== Data for review ==
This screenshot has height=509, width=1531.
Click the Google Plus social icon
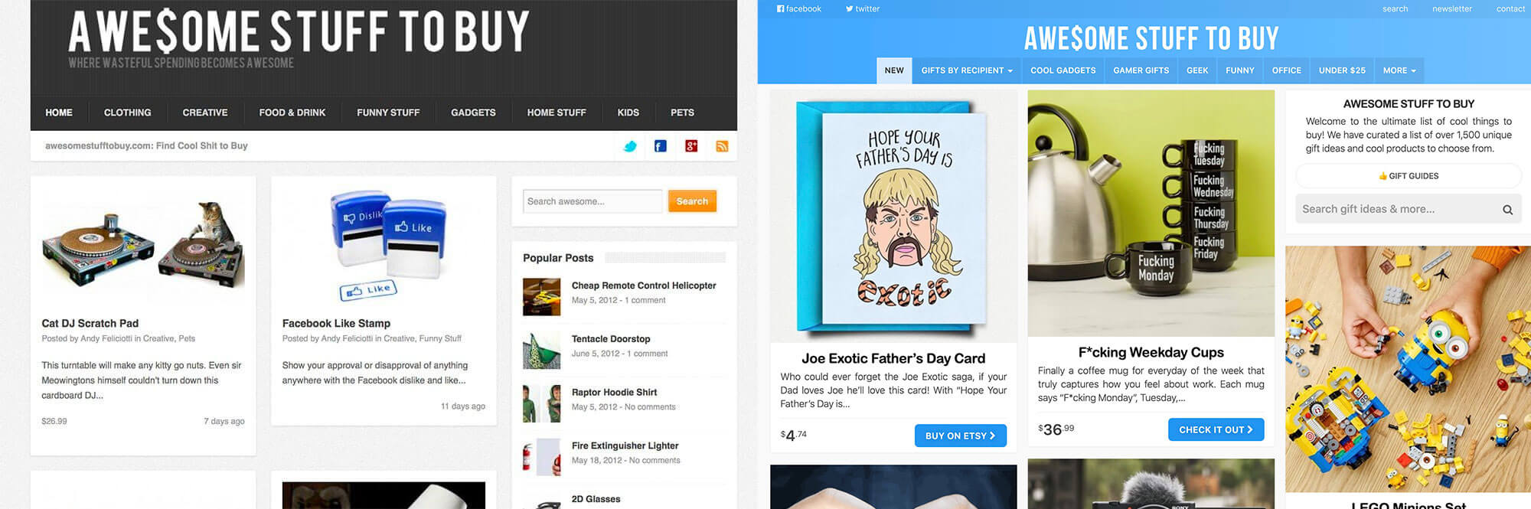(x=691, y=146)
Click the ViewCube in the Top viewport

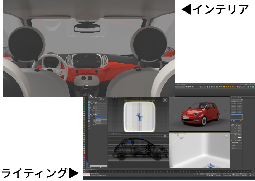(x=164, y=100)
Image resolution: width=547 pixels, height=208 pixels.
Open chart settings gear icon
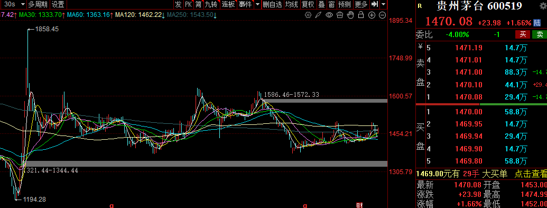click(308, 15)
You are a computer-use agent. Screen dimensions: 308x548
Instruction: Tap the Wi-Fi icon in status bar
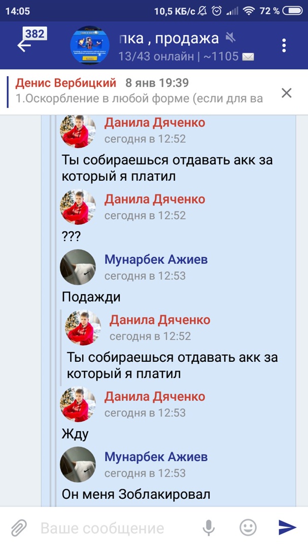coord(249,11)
--
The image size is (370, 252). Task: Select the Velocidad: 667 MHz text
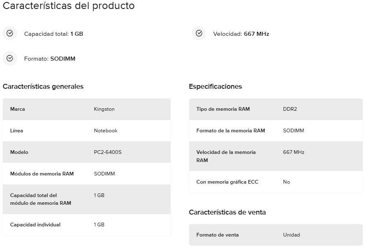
--
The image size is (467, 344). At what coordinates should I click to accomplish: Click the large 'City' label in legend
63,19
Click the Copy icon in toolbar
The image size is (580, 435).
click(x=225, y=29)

== Required action ==
Only the number is needed: count the lines of the material that include "height".

== Written response ==
2